Une page se tourne cette semaine au Royaume-Uni. Keir Starmer, le leader du Parti travailliste (Labour), souvent perçu comme « manquant de charisme » voire « ennuyeux » par une grande partie de l'électorat, s'apprête à prendre les rênes du pays et formera le nouveau gouvernement britannique après les élections générales de jeudi.
En conséquence, la Grande-Bretagne et son peuple, après 14 ans de gouvernance par un Parti conservateur de droite marqué par une rhétorique populiste, obtiendront le changement qu'ils désiraient. Au moins, ils seront dirigés par une personne sérieuse, prête à servir et à mettre le pays avant ses propres intérêts et ceux de son parti politique, comme il l'a souvent affirmé.
Ce serait plutôt rafraîchissant pour l’électorat britannique après de nombreuses années de chaos sous le Parti conservateur, son austérité, son Brexit fondé sur des mensonges et sa politique toxique et égoïste qui a érodé la confiance dans les politiciens, le système et même la démocratie.
Cependant, il faut se méfier, car le Royaume-Uni, tout comme ses voisins du continent européen et d’outre-Atlantique, ne sera pas à l'abri d'une résurgence du populisme ou de l'extrême droite pour longtemps. En raison de la stagnation économique, des finances publiques épuisées et de l'endettement maximal du pays, alors que les demandes du peuple continuent de croître, tout gouvernement pourrait se retrouver incapable de satisfaire ceux qui l'ont élu.
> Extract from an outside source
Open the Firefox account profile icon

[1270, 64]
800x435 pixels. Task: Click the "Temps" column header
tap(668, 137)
Il est donc crucial que le prochain gouvernement tente de mettre fin à la « conspiration du silence », car personne n'a parlé du Brexit, de la fiscalité ou du véritable coût de la gouvernance d'un pays, du financement de son État-providence et de la satisfaction des aspirations de son peuple dans les mois précédant les élections.
La politique est un terrain impitoyable, une réalité bien connue de Starmer, et il doit marcher sur une ligne très fine pour conserver le soutien de ceux qui l'ont porté au pouvoir.
Mohamed Chebaro
La politique est un terrain impitoyable, une réalité bien connue de Starmer, et il doit marcher sur une ligne très fine pour conserver le soutien de ceux qui l'ont porté au pouvoir. En brisant cette conspiration du silence, en disant la vérité aux gens, il pourrait rapidement tomber en disgrâce par rapport à ces populistes et aux agitateurs d’extrême droite qui sont toujours prêts à proposer au peuple diverses fantaisies et à leur dire ce qu’ils veulent entendre.
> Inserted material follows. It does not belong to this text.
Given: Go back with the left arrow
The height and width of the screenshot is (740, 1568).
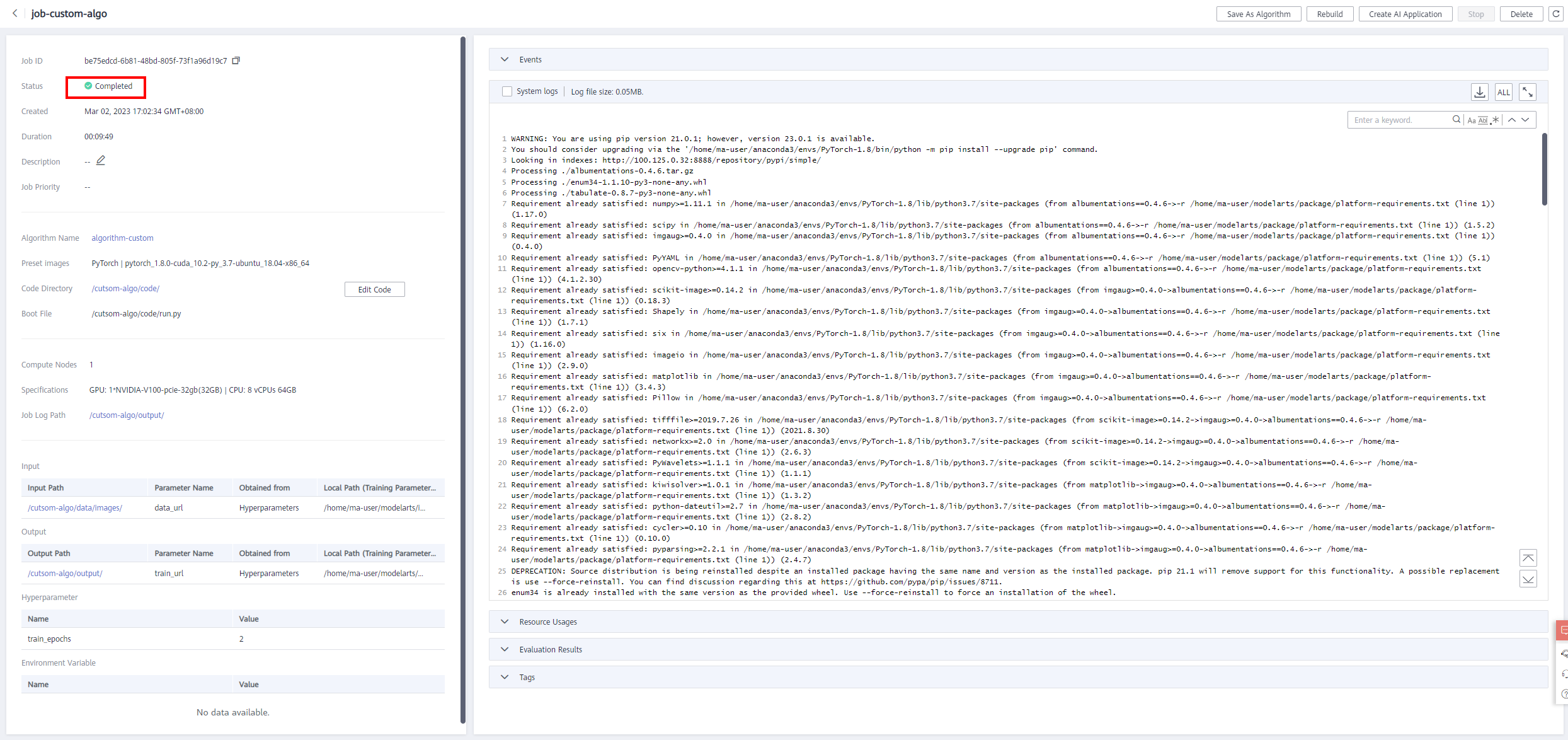Looking at the screenshot, I should 15,13.
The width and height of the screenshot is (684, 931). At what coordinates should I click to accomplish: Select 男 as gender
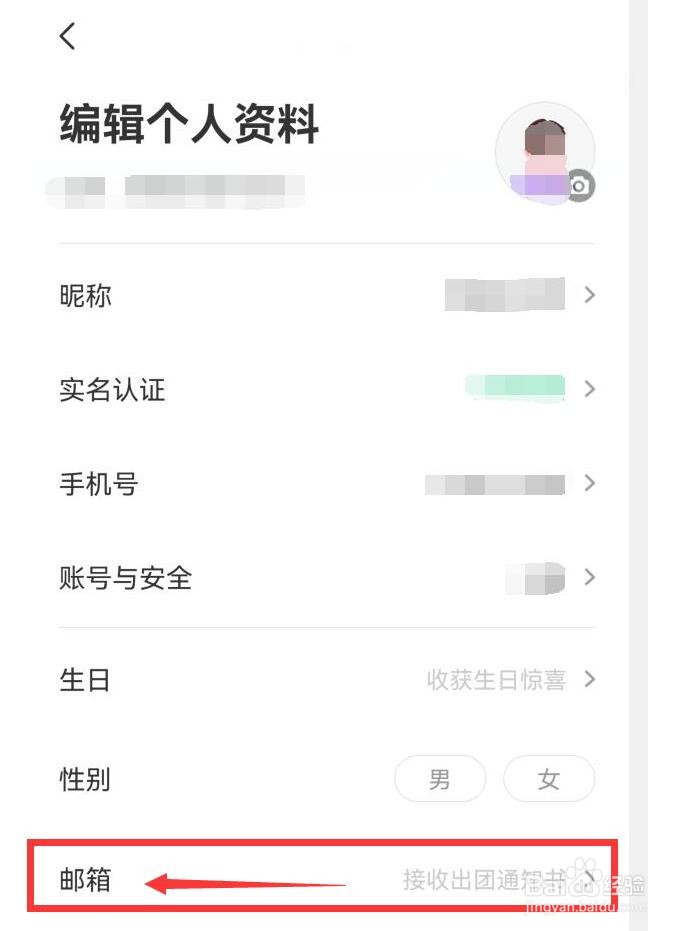tap(440, 778)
C'est ici que pourrait se jouer l'avenir de la démocratie. Combien d'entre nous seraient prêts à payer plus d'impôts pour financer les services essentiels ? Combien de Britanniques sont prêts à admettre que le Brexit a porté un coup sévère à l'économie ? Et combien sont capables de réduire leurs attentes pour joindre les deux bouts ?
Nul ne saurait envier Starmer, car il héritera probablement d'un pays avec une liste de tâches longues et urgentes. Lui et son équipe seront-ils capables de trouver habilement l'argent pour stabiliser le navire, redresser certaines défaillances du gouvernement, raccourcir les files d'attente à l'hôpital, trouver de nouveaux médecins et de nouvelles infirmières, améliorer les écoles délabrées, réformer le système judiciaire et recruter plus de policiers ? Pourra-t-il alléger le fardeau des familles en difficulté en raison de la crise du coût de la vie, réformer le système d'immigration, négocier un nouvel accord avec l'UE, le partenaire commercial le plus proche de la Grande-Bretagne, tout en assurant la sécurité de la nation dans un monde de plus en plus volatil ? Cela représente un défi de taille pour tout dirigeant.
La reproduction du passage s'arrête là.